Naruto tahu belum tentu hal ini akan berhasil. Tapi ia percaya tempat kencan pertama mereka mungkin dapat membantu Sasuke.
Tanpa basa-basi lagi Sasuke segera menuju ke tempat yang dimaksud membuat Naruto melengkungkan senyuman.
"Semoga berhasil, Teme!"
.
.
.
Sesampainya di sana, Sasuke melihat ada bangku yang menghadap ke arah laut. Sepertinya ia terlambat menyaksikan matahari terbenam. Meskipun begitu ia tetap duduk di bangku.
Tidak ada yang istimewa. Hanya kosong yang Sasuke lihat. Dalam kondisi seperti ini ia merasa seperti orang jahat yang pantas diperlakukan tidak adil seperti kosongnya malam ini. Mengingat ucapan Ino tadi, cukup membuat Sasuke merasa telah menyakiti Sakura terlalu dalam. Meskipun ini semua musibah yang tidak diinginkan oleh Sasuke.
Hingga akhirnya matanya menatap langit cerah saat itu. Melalui iris hitamnya, Sasuke bisa melihat sesuatu bercahaya menuruni langit gelap.
"Aaa, bintang jatuh," gumamnya.
Ada perasaan senang di hati Sasuke ketika melihat itu. Matanya terpantulkan cahaya dari sang bintang. Bahkan bukan hanya satu beberapa bintang ikut meramaikan langit gelap malam ini.
Mendadak bangku kosong yang ia tempati terasa ada seseorang di dekatnya. Sosok itu sama kagumnya seperti dirinya. Terlihat dari netra hijaunya berbinar-binar ibarat bintang itu sendiri.
Sasuke ingat, sebelumnya ia pernah berada di tempat ini bersama seorang wanita. Seorang wanita yang selalu menjadi rumahnya untuk pulang. Saat itu, ia juga sempat bertanya kepada wanita itu.

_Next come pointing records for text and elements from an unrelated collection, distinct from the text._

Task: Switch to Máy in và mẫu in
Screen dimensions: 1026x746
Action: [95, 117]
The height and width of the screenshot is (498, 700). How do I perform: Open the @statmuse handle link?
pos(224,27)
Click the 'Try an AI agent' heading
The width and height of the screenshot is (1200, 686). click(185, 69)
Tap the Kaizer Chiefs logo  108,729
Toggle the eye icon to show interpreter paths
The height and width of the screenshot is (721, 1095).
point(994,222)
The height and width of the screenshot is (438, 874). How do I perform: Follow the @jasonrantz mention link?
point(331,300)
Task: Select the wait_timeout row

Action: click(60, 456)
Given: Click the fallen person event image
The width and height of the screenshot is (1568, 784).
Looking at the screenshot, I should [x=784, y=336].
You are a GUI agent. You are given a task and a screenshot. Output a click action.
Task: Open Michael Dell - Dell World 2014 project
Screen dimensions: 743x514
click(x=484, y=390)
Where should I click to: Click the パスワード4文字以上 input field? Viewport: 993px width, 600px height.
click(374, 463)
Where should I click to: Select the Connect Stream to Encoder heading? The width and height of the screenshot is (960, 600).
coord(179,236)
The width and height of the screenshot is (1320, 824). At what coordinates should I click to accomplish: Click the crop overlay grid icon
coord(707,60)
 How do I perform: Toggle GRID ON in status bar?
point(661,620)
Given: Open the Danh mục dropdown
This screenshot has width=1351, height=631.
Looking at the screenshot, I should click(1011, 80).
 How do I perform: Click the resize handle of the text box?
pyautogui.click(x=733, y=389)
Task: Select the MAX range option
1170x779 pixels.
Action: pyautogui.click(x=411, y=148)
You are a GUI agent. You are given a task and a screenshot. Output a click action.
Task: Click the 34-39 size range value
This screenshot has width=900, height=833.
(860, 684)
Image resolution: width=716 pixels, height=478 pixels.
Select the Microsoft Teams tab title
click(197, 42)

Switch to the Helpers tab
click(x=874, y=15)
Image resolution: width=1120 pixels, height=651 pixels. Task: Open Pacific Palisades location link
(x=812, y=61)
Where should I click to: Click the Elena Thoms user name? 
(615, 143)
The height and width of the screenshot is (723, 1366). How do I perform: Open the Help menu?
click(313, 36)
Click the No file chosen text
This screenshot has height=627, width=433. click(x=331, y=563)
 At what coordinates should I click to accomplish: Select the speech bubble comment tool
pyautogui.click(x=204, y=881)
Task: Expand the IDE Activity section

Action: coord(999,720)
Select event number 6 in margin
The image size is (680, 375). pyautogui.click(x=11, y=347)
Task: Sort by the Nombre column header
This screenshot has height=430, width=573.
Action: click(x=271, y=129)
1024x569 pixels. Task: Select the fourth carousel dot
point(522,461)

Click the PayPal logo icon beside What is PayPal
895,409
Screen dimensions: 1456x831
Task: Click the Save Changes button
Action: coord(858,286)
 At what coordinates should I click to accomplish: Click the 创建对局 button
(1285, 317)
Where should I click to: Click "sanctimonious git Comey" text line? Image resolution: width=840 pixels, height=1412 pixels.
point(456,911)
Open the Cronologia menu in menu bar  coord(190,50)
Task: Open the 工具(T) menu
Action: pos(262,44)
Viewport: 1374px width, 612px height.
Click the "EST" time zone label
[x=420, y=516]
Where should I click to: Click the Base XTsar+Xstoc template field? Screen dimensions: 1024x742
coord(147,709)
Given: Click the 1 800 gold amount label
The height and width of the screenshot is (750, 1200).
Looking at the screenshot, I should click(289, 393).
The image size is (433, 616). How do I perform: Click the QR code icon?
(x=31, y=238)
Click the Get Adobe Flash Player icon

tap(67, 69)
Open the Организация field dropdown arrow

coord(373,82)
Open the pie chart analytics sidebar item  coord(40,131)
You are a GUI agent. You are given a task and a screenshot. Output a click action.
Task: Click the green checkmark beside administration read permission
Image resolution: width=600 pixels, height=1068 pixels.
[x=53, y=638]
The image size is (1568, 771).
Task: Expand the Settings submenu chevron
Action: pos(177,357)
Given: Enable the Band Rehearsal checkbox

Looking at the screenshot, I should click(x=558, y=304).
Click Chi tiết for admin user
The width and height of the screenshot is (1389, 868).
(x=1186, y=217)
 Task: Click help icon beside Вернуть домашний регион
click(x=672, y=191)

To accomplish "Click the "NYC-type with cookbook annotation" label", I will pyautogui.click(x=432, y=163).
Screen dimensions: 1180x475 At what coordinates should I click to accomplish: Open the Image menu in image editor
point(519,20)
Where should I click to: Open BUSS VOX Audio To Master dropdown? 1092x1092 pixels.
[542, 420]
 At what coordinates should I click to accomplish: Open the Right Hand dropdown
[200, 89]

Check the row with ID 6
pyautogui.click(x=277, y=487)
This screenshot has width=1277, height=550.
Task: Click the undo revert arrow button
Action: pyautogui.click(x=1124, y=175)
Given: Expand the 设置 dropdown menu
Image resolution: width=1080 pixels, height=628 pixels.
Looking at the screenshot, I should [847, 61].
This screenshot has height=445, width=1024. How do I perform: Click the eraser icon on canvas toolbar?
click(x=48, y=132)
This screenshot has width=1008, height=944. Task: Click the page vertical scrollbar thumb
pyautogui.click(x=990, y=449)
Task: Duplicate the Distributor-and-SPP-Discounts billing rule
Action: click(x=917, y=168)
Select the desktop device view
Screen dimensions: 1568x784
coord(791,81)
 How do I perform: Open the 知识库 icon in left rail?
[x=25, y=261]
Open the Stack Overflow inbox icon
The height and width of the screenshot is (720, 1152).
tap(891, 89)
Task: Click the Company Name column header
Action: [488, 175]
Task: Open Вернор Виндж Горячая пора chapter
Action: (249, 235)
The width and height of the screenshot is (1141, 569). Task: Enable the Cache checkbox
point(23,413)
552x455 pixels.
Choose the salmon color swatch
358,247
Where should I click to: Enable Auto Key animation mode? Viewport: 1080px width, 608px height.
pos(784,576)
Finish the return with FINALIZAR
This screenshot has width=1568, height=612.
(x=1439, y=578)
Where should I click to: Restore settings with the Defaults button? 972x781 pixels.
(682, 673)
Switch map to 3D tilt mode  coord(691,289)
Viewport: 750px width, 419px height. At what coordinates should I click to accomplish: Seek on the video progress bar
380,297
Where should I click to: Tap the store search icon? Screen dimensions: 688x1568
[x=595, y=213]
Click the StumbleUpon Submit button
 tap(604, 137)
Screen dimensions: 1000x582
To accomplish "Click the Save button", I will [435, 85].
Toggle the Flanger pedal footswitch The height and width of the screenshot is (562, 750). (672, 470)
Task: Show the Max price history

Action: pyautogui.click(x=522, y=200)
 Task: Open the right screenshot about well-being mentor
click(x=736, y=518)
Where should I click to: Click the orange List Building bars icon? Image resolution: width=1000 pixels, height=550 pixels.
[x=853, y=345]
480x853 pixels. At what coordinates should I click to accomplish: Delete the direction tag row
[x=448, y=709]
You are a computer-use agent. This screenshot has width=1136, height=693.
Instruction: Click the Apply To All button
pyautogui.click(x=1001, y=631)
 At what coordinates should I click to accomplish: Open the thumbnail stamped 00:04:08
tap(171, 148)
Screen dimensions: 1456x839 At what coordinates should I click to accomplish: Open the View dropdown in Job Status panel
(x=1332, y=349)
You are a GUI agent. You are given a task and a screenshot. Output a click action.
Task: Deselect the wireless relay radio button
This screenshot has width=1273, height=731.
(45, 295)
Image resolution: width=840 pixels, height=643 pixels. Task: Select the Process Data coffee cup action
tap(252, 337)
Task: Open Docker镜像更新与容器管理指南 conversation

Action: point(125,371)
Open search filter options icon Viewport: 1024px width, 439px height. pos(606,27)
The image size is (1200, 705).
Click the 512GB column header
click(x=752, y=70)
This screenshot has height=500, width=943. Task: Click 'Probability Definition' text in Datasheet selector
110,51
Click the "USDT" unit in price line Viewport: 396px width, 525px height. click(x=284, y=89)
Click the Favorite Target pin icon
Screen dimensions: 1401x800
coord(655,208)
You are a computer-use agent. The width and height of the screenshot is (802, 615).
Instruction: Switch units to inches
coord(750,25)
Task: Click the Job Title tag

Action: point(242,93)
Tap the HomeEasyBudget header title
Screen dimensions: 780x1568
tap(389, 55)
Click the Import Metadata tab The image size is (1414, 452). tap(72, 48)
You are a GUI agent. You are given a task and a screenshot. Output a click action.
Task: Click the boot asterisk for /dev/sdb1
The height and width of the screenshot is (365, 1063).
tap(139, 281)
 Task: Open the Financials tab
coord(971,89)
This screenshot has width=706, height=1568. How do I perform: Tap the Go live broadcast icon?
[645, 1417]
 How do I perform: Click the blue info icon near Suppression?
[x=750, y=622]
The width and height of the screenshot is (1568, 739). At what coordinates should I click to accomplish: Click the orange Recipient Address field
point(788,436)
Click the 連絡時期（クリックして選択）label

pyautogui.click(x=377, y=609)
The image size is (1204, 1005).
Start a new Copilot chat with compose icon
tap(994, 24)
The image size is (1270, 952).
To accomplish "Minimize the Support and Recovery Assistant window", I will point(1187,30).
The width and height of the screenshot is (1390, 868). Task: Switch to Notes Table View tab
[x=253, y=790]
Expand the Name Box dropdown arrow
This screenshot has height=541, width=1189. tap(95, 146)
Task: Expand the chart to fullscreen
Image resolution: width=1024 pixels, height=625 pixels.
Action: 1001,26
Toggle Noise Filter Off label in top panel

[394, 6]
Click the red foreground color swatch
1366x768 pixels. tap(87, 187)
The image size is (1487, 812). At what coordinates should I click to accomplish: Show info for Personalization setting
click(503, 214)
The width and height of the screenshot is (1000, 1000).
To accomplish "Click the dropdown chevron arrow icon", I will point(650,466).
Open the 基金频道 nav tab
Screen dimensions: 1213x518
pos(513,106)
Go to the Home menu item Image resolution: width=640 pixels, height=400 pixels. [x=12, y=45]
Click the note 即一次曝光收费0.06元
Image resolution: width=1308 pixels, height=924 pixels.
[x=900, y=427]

"Apa kau tidak merasa menyesal? Jika suatu hari aku akan menyakitimu dengan sebuah misi yang sangat panjang," Sasuke berkata demikian.
"Tentu saja tidak. Aku yakin perasaan kita akan tetap terhubung," jawab wanita itu tanpa ragu sedikit pun.
"Tapi ini akan menjadi hal yang menyakitkan bagimu," imbuh Sasuke.
"Aku sudah siap menerima segala resikonya. Kata orang 'Jika kau mencintai seseorang sebanyak 100℅, maka kau juga harus siap merasakan sakit hati sebanyak 100%'. Jadi, apapun yang terjadi dengan Sasuke-kun, aku selalu menganggap itu bagian dari resiko aku mencintai Sasuke-kun."
Sasuke merasa iba. Bukan, bukan karena iba kepada wanita itu. Tapi iba akan dirinya sendiri yang begitu kaya akan keraguan dan miskin akan kasih sayang. Berbeda sekali dengan wanita itu. Yang selalu yakin dan mencintainya dalam kondisi apapun.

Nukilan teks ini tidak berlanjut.